Restoration of the healing microenvironment in diabetic wounds with matrix-binding IL-1 receptor antagonist.

Chronic wounds are a major clinical problem where wound closure is prevented by pathologic factors, including immune dysregulation. To design efficient immunotherapies, an understanding of the key molecular pathways by which immunity impairs wound healing is needed. Interleukin-1 (IL-1) plays a central role in regulating the immune response to tissue injury through IL-1 receptor (IL-1R1). Generating a knockout mouse model, we demonstrate that the IL-1–IL-1R1 axis delays wound closure in diabetic conditions. We used a protein engineering approach to deliver IL-1 receptor antagonist (IL-1Ra) in a localised and sustained manner through binding extracellular matrix components.

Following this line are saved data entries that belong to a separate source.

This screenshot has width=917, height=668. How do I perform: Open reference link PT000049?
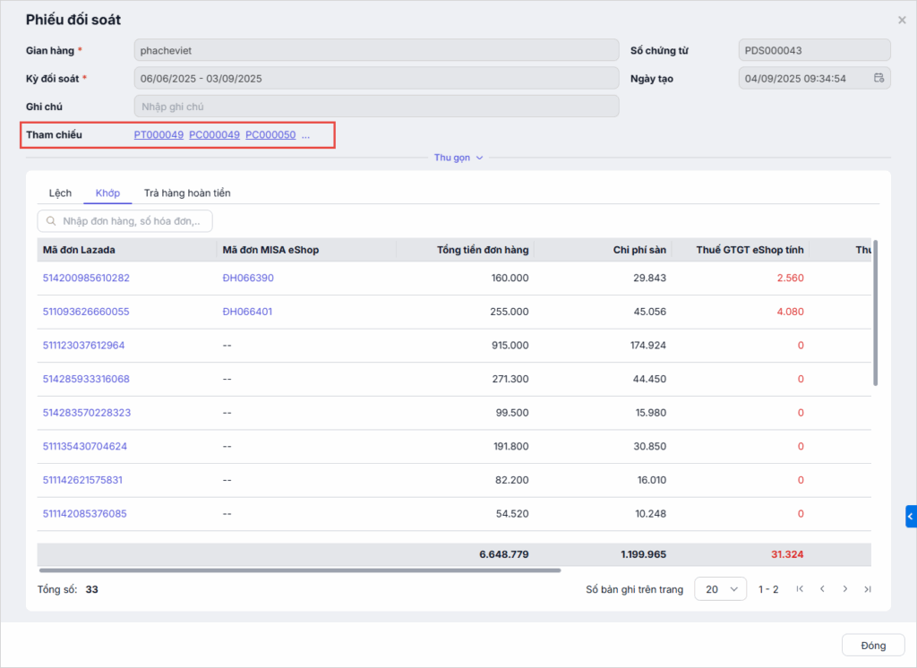pos(159,135)
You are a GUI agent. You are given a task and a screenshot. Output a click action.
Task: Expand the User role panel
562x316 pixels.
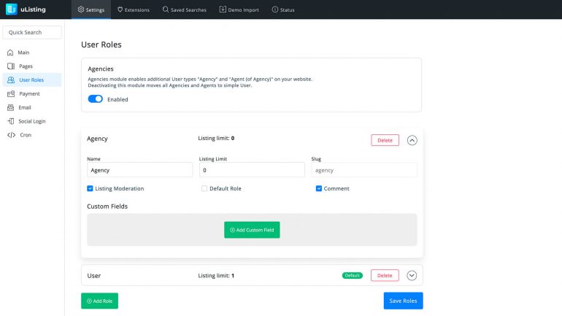point(412,275)
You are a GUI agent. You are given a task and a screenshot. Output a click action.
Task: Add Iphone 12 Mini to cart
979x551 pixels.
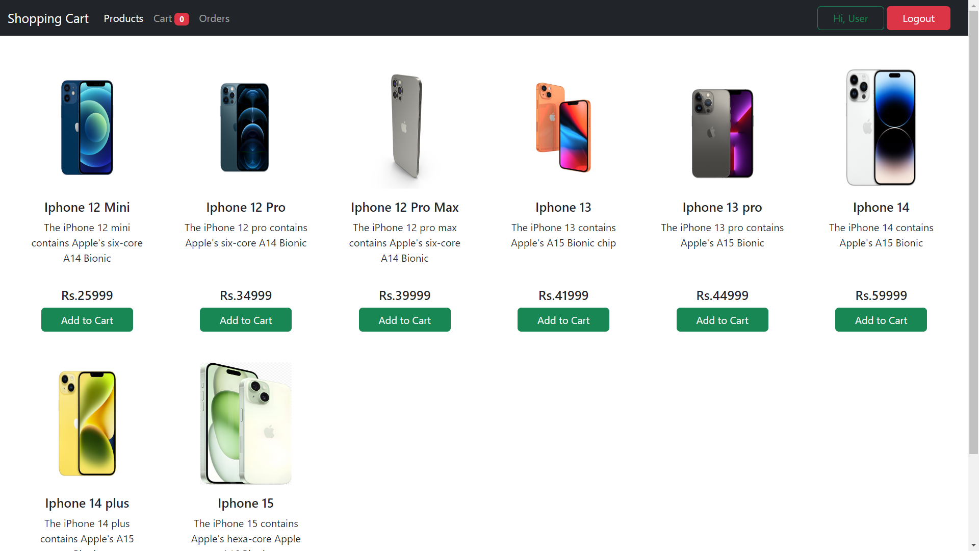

We demonstrate that matrix-binding IL-1Ra improves wound healing in diabetic mice by re-establishing a pro-healing microenvironment characterised by lower levels of pro-inflammatory cells, cytokines and senescent fibroblasts, and higher levels of anti-inflammatory cytokines and growth factors. Engineered IL-1Ra has translational potential for chronic wounds and other inflammatory conditions where IL-1R1 signalling should be dampened. Tan, Lash et al. show that blocking the Interleukin-1 receptor promotes rapid wound closure in diabetic mice. They engineered a matrix binding form of Interleukin-1 receptor antagonist (IL-1Ra) that has the ability of precise localisation and retention in the tissue. IL-1Ra holds the potential for expediting wound healing in diabetic patients.